The Little Calculist: October 2008

Thursday, October 30, 2008

Maybe vs. exception vs. failure thunk in Scheme

It's pretty easy to switch back and forth between representing a function with a "maybe" result type as:

returning X or #f;
returning X or raising an exception; or
returning X and taking a failure thunk

In Scheme, sometimes X might include the value #f. In that case I think representation #3 is the best one, since raising an exception is clunky. You can also combine #2 and #3 and take an optional thunk that by default raises an exception.

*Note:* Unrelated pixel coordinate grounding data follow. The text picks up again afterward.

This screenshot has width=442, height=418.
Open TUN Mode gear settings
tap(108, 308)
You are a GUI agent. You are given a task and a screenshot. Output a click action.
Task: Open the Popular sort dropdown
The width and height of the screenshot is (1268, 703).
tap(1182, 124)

This is one case where true unions do cause some problems, so maybe I should have tempered my earlier enthusiasm a little. Still, it's not insurmountable, and this cost needs to be weighed against the price of strictly disjoint unions.

Sweet

A Super Mario Bros. clone, implemented in Haskell.

Friday, October 24, 2008

Fun programming exercise

Off and on I work on my implementation of JavaScript in PLT Scheme. Implementing the standard library means translating the spec's low-level, imperative pseudocode (think GW-BASIC) to Scheme. It's a fun and mostly mindless exercise to take code with assignments and goto, translate that into mutually tail-calling basic blocks, eliminate the assignments by parameterization, and then finally polish it into a more idiomatic style. Sort of my version of a Sudoku puzzle or something.

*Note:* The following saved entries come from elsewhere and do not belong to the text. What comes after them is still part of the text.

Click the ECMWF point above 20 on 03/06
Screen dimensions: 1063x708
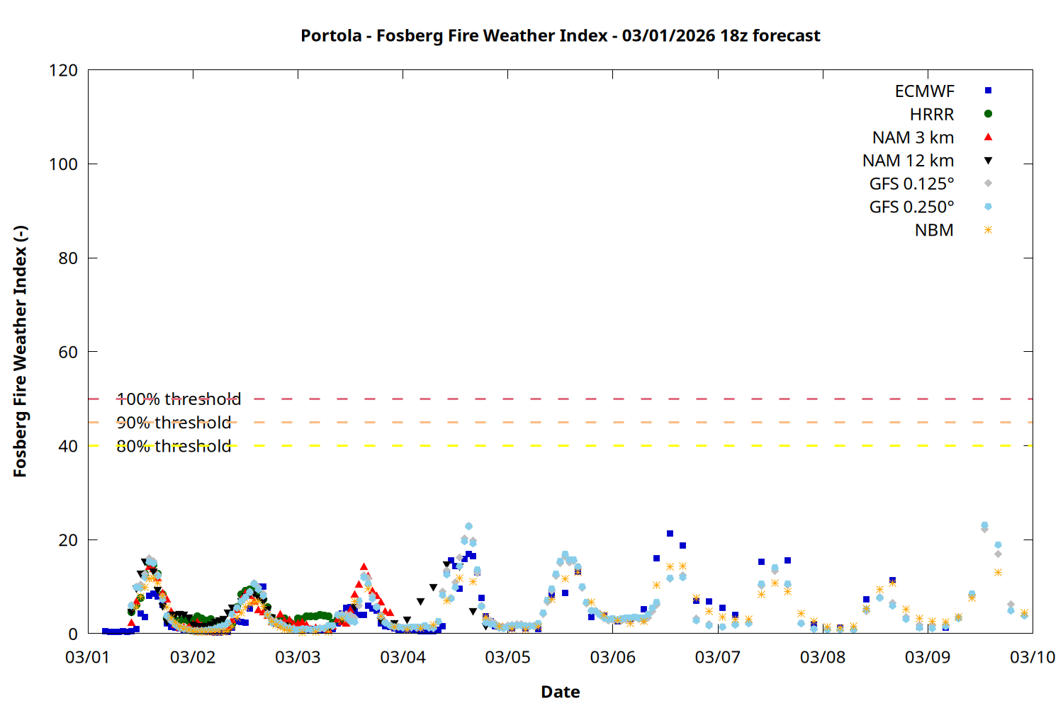670,534
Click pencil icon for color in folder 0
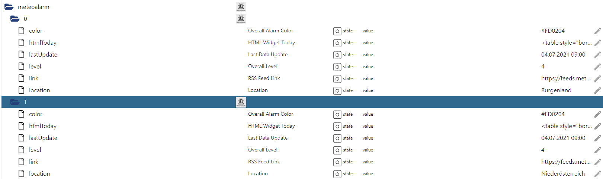Viewport: 603px width, 179px height. point(597,31)
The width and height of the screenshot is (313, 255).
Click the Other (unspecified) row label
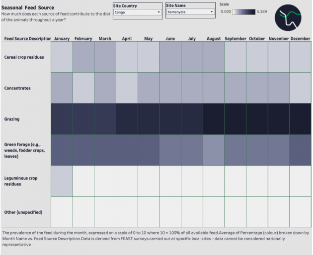click(x=23, y=212)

Once you've already implemented it...

A common phenomenon in API design is to expose something simply because you've already put in all the effort required to implement it. For example, if your language runtime implements unbounded recursion, you've already gone a long way towards representing continuations as data. In that case, it's not much more work to offer first-class continuations as a data structure in the language. Similarly, languages often optimize their startup time by dumping the heap into a persistent data structure so they can cache the initialization of the standard library; once they've done this, heap-dumping is an easy feature to offer to users.

On a semantic level, first-class continuations and first-class stores are obviously similar kinds of constructs. But I'd never noticed till now how they can both just sort of crop up as natural consequences of incidental needs in language implementations.

Monday, October 20, 2008

Updated javascript.plt

I've just updated my implementation of JavaScript in PLT Scheme. The latest version fixes some of the subtle ways I'd deviated from the spec with respect to variable binding. Back in the day, I was wooed into thinking that JavaScript was so similar to Scheme that I could pretty easily just compile JavaScript variable bindings directly to similar Scheme variable bindings. For the most part, I got variable hoisting (i.e., the scope of var-declarations being hoisted to the top of their nearest enclosing function body) right. But the real subtlety comes in with the with (dynamically add a computed object value to the runtime environment as a new environment frame) and eval constructs.

I almost had with right: as soon as I detect that the programmer is using with, I enter a "stupid" mode, where I synthesize an explicit runtime environment and populate it with whatever's currently in the static environment. Within the body of the with, variable lookup is performed dynamically in this runtime environment. So outside of a with, you get normal, efficient lexical scope; inside a with, you get stupid, slow, dynamic scope. My only mistake there was forgetting to make the runtime environment entries aliases to the existing variables so that mutations persist after the with-block returns.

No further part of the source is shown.